### Work order
Where a line in the records below includes "question", pull that line out.

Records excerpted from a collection
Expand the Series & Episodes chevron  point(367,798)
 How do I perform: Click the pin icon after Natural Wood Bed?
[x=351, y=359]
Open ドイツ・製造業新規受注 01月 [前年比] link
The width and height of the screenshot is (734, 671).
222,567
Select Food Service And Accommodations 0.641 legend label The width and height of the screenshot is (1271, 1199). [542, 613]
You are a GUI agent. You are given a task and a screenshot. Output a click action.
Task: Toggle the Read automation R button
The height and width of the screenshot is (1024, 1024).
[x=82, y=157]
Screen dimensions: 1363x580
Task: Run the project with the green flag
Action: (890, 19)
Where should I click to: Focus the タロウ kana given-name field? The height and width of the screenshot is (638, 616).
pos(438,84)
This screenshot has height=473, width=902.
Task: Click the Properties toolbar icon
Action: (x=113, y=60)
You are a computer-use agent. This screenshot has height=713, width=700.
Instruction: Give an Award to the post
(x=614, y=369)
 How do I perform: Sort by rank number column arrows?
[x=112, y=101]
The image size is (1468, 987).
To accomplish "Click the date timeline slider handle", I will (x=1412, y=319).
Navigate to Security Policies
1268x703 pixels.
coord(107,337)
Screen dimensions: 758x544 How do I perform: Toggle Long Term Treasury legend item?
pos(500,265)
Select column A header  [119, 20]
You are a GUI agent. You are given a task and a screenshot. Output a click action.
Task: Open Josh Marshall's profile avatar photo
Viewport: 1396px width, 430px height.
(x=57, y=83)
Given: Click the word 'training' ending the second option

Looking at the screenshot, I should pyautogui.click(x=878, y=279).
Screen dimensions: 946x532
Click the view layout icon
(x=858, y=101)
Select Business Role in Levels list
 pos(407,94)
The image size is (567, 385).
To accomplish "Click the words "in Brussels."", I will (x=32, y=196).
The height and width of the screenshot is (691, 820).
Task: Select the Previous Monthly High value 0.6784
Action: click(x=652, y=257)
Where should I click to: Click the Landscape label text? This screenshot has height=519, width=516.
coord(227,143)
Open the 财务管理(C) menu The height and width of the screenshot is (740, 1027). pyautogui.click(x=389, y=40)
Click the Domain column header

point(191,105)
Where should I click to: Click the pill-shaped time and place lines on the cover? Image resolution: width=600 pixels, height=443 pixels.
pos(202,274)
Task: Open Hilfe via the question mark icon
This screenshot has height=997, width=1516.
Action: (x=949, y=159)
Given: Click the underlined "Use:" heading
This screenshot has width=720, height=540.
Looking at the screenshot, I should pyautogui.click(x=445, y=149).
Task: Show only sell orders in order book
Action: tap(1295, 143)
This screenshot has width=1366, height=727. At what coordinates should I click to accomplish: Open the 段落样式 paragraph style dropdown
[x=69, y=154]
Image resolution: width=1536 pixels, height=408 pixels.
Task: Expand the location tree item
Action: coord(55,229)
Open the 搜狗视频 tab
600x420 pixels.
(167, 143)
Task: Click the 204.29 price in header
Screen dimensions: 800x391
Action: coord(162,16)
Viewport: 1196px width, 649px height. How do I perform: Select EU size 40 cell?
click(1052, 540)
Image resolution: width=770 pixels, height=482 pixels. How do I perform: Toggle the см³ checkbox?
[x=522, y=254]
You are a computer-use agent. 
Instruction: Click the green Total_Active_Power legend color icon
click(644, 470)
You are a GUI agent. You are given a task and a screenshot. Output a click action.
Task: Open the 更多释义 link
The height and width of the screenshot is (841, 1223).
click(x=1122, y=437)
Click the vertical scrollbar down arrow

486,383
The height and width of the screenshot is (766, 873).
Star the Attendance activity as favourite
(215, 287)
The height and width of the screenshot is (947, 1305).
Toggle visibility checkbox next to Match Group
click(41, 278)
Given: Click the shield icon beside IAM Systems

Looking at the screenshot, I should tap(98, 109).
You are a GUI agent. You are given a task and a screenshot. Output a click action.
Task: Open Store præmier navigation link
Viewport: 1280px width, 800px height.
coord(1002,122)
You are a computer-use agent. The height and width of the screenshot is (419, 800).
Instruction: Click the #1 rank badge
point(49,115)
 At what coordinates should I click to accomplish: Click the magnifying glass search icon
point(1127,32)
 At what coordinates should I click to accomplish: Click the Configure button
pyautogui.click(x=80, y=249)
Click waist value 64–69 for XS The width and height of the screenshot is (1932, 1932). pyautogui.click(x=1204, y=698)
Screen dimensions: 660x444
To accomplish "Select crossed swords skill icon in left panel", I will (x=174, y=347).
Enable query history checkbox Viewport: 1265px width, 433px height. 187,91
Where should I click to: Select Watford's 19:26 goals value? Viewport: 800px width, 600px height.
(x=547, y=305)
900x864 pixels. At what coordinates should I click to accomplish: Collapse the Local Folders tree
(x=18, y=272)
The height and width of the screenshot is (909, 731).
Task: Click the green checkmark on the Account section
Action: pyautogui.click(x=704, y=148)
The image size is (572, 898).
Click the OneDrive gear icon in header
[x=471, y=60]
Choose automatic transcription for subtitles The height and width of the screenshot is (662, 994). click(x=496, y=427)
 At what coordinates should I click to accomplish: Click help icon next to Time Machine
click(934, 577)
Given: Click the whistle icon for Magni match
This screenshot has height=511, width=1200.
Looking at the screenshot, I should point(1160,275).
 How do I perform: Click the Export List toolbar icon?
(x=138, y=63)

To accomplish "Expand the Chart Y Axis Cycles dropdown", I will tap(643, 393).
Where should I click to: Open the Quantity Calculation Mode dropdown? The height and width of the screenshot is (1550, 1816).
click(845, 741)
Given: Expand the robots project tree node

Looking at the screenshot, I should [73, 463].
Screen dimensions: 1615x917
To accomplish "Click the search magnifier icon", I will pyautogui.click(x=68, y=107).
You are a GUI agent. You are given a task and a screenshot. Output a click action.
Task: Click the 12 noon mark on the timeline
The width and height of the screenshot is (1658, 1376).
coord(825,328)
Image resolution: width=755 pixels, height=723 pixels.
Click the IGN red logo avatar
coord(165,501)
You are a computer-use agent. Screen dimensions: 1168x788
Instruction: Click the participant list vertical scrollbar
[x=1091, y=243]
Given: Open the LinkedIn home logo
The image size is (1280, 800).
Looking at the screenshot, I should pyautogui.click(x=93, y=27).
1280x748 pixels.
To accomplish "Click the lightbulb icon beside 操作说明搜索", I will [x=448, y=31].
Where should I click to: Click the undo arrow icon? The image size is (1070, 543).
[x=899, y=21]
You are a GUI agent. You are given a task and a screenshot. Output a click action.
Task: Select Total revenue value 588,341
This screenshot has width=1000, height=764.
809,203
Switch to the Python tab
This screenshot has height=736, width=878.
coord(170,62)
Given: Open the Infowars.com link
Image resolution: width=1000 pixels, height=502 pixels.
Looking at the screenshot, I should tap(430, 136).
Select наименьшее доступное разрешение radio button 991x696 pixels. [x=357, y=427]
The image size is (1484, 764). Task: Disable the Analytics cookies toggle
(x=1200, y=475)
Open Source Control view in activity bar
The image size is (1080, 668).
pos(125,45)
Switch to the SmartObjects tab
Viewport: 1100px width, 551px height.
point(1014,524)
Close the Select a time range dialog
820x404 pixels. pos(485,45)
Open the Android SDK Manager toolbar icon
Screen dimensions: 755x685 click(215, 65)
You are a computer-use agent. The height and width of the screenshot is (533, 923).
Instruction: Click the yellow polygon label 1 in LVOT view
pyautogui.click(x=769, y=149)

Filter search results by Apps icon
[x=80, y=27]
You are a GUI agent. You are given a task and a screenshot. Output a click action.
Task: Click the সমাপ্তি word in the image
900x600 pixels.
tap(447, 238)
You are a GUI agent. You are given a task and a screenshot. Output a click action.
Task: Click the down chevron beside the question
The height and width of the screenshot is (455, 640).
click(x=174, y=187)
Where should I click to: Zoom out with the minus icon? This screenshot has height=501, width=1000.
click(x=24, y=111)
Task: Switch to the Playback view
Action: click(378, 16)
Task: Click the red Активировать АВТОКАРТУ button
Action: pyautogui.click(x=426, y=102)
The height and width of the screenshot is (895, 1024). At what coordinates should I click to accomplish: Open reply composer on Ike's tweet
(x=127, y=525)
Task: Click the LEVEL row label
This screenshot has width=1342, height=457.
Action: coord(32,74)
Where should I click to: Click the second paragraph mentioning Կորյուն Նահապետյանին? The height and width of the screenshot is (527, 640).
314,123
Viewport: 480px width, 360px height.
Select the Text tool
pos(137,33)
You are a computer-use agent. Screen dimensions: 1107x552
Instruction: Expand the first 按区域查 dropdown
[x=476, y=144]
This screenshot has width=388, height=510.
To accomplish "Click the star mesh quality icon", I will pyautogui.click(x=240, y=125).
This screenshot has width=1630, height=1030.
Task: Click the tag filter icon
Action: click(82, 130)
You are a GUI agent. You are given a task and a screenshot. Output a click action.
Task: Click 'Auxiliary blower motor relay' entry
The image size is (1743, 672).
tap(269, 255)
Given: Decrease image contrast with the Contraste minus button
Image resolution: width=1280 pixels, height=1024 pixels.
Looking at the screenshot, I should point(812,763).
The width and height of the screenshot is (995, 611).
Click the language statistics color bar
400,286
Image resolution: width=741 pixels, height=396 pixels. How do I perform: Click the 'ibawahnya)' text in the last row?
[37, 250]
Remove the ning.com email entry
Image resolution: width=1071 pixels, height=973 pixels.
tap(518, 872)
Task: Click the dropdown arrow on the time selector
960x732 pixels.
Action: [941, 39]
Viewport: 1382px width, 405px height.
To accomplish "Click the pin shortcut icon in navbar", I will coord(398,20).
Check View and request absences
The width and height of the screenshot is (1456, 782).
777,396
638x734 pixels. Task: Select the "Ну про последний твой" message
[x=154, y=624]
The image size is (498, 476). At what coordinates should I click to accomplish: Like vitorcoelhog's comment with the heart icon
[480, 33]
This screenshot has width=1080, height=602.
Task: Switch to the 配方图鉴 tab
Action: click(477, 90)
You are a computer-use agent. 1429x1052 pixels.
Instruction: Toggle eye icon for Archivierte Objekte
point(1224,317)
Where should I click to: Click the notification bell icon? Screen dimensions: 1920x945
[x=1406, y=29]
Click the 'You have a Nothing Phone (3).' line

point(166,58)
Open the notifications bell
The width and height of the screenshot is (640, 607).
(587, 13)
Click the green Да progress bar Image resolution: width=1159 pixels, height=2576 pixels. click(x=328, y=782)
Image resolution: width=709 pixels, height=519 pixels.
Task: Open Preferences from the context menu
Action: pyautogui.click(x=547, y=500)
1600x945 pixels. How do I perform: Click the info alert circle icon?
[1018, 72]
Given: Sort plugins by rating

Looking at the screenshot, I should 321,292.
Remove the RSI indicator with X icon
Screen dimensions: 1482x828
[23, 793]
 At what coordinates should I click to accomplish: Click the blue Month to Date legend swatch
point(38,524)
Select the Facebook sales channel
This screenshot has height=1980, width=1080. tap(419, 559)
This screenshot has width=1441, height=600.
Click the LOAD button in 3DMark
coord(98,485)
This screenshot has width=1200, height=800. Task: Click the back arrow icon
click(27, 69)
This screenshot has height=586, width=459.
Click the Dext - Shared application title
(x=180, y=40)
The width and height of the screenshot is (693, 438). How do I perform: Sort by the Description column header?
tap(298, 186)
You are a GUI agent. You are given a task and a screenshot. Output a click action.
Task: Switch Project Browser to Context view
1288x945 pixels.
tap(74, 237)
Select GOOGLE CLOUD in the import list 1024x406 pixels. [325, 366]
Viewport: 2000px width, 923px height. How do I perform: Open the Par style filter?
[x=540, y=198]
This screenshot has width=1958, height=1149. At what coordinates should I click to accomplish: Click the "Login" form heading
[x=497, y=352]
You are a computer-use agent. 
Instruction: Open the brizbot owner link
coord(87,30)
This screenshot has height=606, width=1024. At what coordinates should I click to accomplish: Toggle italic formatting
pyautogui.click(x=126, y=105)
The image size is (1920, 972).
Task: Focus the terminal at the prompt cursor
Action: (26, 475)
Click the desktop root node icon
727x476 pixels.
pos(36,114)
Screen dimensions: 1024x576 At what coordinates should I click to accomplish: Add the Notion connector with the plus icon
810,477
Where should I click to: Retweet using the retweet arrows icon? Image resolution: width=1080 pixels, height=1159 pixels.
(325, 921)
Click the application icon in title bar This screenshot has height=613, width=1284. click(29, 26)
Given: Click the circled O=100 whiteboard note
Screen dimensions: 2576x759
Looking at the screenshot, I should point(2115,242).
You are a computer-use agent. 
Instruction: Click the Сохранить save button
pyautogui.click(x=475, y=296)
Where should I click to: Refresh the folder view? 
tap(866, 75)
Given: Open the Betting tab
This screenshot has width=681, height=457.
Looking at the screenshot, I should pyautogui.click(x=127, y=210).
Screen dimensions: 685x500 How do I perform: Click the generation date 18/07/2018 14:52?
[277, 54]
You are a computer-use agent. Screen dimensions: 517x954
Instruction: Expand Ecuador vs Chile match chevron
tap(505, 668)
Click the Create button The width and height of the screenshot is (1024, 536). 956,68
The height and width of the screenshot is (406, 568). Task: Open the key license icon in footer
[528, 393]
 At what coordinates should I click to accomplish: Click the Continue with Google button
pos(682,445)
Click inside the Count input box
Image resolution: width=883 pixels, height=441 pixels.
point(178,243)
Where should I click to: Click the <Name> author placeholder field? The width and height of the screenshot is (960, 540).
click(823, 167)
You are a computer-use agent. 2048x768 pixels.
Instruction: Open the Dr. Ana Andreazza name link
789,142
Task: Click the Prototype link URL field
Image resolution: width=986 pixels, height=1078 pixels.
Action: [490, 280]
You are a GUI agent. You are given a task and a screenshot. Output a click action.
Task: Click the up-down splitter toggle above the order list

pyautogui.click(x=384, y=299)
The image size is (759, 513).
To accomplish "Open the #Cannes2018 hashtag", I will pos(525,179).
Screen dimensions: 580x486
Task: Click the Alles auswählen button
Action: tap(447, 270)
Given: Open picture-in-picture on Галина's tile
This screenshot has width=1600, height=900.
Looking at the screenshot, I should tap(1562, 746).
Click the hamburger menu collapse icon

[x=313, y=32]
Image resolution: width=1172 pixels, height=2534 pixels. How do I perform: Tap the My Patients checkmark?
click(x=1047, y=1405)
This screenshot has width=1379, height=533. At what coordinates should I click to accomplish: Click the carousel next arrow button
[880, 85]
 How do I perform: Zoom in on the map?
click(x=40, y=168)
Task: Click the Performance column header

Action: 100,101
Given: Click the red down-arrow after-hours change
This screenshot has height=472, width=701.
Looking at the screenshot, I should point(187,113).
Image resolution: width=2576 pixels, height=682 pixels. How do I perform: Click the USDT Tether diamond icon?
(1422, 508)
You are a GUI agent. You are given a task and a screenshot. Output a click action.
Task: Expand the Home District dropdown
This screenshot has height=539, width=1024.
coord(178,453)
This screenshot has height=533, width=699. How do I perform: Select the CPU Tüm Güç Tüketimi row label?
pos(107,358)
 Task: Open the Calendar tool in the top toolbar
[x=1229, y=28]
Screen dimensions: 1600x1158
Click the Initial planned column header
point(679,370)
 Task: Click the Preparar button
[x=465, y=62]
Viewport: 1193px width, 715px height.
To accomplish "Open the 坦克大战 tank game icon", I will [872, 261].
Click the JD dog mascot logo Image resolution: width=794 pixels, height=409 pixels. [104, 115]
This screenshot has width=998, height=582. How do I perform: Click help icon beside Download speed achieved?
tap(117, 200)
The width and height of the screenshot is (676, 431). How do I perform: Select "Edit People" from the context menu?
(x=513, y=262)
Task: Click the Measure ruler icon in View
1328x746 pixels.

### Answer to this problem
Task: Open Hilfe via the question mark icon
Task: Click the down chevron beside the question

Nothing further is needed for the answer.